[Task] Rewrite the rows below, changing every "Instruction" to "Directive" and leaving everything else untouched.
____________________
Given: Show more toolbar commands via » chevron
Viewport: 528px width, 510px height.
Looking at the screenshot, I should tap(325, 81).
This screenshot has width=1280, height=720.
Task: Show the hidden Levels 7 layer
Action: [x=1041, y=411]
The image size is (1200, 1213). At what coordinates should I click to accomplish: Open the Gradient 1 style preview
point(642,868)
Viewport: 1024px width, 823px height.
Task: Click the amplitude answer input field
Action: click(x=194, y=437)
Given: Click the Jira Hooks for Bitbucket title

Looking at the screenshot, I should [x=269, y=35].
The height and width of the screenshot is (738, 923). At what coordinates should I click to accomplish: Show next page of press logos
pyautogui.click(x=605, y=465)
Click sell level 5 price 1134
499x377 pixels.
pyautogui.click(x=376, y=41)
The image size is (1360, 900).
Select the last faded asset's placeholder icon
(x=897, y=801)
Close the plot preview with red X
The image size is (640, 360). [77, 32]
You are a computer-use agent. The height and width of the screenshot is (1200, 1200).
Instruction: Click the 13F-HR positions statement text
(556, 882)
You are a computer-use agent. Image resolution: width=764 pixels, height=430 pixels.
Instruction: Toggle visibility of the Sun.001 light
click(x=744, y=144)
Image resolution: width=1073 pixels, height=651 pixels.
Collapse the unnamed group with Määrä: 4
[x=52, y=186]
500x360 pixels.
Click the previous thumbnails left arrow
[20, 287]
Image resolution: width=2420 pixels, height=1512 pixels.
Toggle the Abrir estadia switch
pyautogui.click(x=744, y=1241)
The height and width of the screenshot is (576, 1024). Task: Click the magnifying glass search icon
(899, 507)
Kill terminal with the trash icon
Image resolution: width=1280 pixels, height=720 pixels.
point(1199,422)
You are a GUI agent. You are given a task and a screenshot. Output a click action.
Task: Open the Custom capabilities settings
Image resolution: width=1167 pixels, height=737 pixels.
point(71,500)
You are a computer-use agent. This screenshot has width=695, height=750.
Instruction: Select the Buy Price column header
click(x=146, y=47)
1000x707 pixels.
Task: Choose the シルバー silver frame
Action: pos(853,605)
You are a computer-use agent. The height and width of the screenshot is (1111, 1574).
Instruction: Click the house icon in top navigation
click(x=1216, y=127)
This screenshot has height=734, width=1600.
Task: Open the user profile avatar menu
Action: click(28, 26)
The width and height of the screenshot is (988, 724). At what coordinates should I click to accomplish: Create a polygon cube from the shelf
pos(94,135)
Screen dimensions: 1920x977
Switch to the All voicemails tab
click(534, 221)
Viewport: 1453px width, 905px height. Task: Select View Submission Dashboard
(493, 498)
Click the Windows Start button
____________________
[Result of the task]
Given: Show more toolbar commands via » chevron
Viewport: 528px width, 510px height.
Looking at the screenshot, I should tap(325, 81).
This screenshot has width=1280, height=720.
Task: Show the hidden Levels 7 layer
Action: [x=1041, y=411]
The image size is (1200, 1213). At what coordinates should I click to accomplish: Open the Gradient 1 style preview
point(642,868)
Viewport: 1024px width, 823px height.
Task: Click the amplitude answer input field
Action: click(x=194, y=437)
Given: Click the Jira Hooks for Bitbucket title

Looking at the screenshot, I should [x=269, y=35].
The height and width of the screenshot is (738, 923). At what coordinates should I click to accomplish: Show next page of press logos
pyautogui.click(x=605, y=465)
Click sell level 5 price 1134
499x377 pixels.
pyautogui.click(x=376, y=41)
The image size is (1360, 900).
Select the last faded asset's placeholder icon
(x=897, y=801)
Close the plot preview with red X
The image size is (640, 360). [77, 32]
You are a computer-use agent. The height and width of the screenshot is (1200, 1200).
Directive: Click the 13F-HR positions statement text
(556, 882)
You are a computer-use agent. Image resolution: width=764 pixels, height=430 pixels.
Directive: Toggle visibility of the Sun.001 light
click(x=744, y=144)
Image resolution: width=1073 pixels, height=651 pixels.
Collapse the unnamed group with Määrä: 4
[x=52, y=186]
500x360 pixels.
Click the previous thumbnails left arrow
[20, 287]
Image resolution: width=2420 pixels, height=1512 pixels.
Toggle the Abrir estadia switch
pyautogui.click(x=744, y=1241)
The height and width of the screenshot is (576, 1024). Task: Click the magnifying glass search icon
(899, 507)
Kill terminal with the trash icon
Image resolution: width=1280 pixels, height=720 pixels.
point(1199,422)
You are a GUI agent. You are given a task and a screenshot. Output a click action.
Task: Open the Custom capabilities settings
Image resolution: width=1167 pixels, height=737 pixels.
point(71,500)
You are a computer-use agent. This screenshot has width=695, height=750.
Directive: Select the Buy Price column header
click(x=146, y=47)
1000x707 pixels.
Task: Choose the シルバー silver frame
Action: pos(853,605)
You are a computer-use agent. The height and width of the screenshot is (1111, 1574).
Directive: Click the house icon in top navigation
click(x=1216, y=127)
This screenshot has height=734, width=1600.
Task: Open the user profile avatar menu
Action: click(28, 26)
The width and height of the screenshot is (988, 724). At what coordinates should I click to accomplish: Create a polygon cube from the shelf
pos(94,135)
Screen dimensions: 1920x977
Switch to the All voicemails tab
click(534, 221)
Viewport: 1453px width, 905px height. Task: Select View Submission Dashboard
(493, 498)
Click the Windows Start button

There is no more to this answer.